The electronic chassis business has grown at 29 percent a year between 1978 and 2003, said Wolfgang Drees, deputy board member at Bosch and president of the chassis systems business.
The electronic content on brake systems -- such as antilock brakes (ABS), electronic stability programs (ESP), traction control and electronic actuation -- is now as big as the basic foundation brake business, and the rate of diffusion of new applications has accelerated.
ABS took 20 years to reach a 40 percent installation rate in Europe, says Drees, but ESP took just 10 years to reach the same penetration.
Drees says that short term the big growth opportunity for the chassis systems business is further growth in ESP.

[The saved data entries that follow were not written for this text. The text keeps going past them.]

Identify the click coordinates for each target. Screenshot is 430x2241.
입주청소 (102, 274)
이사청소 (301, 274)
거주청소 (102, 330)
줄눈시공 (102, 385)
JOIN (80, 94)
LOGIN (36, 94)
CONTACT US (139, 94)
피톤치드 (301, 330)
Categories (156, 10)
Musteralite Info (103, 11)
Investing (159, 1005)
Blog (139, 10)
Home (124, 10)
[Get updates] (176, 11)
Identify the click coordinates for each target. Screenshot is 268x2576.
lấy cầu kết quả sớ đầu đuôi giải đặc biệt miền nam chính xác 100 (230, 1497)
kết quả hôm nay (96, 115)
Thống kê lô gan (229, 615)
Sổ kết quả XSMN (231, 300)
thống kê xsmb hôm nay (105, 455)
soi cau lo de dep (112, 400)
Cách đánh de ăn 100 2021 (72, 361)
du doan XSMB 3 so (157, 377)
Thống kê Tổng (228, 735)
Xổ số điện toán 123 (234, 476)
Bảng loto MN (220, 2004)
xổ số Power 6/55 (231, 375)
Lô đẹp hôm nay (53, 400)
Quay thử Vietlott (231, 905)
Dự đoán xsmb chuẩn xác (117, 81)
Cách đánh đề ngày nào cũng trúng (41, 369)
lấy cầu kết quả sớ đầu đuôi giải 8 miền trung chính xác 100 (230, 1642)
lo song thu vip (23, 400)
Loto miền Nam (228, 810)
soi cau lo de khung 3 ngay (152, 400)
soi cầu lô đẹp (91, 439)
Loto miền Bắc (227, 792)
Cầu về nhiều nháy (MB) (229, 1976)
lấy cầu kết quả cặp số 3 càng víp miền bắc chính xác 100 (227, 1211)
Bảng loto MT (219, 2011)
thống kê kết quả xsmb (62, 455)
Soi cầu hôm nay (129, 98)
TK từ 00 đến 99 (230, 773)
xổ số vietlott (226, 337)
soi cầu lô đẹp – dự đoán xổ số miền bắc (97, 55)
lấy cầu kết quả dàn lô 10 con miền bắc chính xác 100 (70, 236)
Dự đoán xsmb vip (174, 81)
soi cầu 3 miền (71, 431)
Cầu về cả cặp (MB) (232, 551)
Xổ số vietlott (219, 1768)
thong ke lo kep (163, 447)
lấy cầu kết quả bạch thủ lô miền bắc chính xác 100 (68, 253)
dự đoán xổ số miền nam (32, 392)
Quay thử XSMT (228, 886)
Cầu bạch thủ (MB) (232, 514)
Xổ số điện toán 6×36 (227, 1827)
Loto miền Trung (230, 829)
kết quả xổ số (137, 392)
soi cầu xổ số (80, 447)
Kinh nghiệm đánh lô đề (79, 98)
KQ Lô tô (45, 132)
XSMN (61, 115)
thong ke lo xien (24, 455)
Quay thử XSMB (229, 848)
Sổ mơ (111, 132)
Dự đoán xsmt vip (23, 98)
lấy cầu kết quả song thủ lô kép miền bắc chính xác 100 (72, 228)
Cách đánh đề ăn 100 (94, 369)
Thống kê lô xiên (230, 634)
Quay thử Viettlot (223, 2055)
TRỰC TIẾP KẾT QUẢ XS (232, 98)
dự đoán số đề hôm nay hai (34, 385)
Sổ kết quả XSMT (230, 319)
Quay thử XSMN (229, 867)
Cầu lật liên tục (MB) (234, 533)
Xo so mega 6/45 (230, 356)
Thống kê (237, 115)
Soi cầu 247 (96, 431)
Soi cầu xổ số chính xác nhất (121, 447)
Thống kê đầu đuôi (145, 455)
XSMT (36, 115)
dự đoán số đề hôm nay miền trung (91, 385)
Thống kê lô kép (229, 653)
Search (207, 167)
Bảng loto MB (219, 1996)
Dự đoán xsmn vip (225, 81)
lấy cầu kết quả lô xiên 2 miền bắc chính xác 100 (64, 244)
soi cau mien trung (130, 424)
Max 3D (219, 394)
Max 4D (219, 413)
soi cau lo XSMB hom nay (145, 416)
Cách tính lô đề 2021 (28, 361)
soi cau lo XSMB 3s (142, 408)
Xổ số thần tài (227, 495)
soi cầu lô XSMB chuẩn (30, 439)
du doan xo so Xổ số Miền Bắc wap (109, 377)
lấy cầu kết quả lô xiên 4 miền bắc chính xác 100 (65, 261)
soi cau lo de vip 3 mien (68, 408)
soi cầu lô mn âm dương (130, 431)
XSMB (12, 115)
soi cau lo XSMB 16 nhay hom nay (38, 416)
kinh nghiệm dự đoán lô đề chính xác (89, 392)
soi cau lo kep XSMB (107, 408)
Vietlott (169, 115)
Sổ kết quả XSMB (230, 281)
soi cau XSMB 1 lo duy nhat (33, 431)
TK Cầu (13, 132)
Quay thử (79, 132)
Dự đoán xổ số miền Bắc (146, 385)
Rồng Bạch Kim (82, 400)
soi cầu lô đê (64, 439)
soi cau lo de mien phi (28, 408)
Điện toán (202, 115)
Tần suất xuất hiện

The German installation rate for ESP was 49 percent in 2002, but it was only 24 percent in France, 16 percent in Spain, 12 percent in the UK and 11 percent in Italy.
Outside Europe the installation rate is only about 6 percent "is there is plenty of room to grow," said Drees.
He believes that an important ingredient in ESP growth will be simply greater public awareness of the benefits.
"We know active safety is important to consumers," said Drees. He said a study by Mercedes-Benz showed a 29 percent decline in single-vehicle crashes in ESP-equipped vehicles. A similar study by Toyota recorded a 35 percent decrease.
Drees said that in addition there are new functions that build on the basic ESP that will raise the day-to-day profile of the systems for drivers and should raise installation rates - such as automated park brakes, hill-hold control, adaptive cruise control and roll-over prevention.
Bosch's new automated park brake concept, for example, uses ESP with a hydraulically actuated locking device on the rear brake calipers to offer what Drees calls a win-win-win for consumers, OEMs and Bosch - higher safety, fewer parts but additional content for Bosch.
Drees said that the postponement of 42 volts systems will delay the introduction of brake and steer by wire because a fully redundant fail-safe 42 volt system is an important pre-requisite, and it is not available today.
"We do not see any clear tendency to jump across this hurdle," said Drees.
Drees said that for now there is still room for the electronic content in cars to grow without adding the cost of 42 volts systems.
In the long term 42 volts will be needed.
He said: "But we are quite far away from this limit."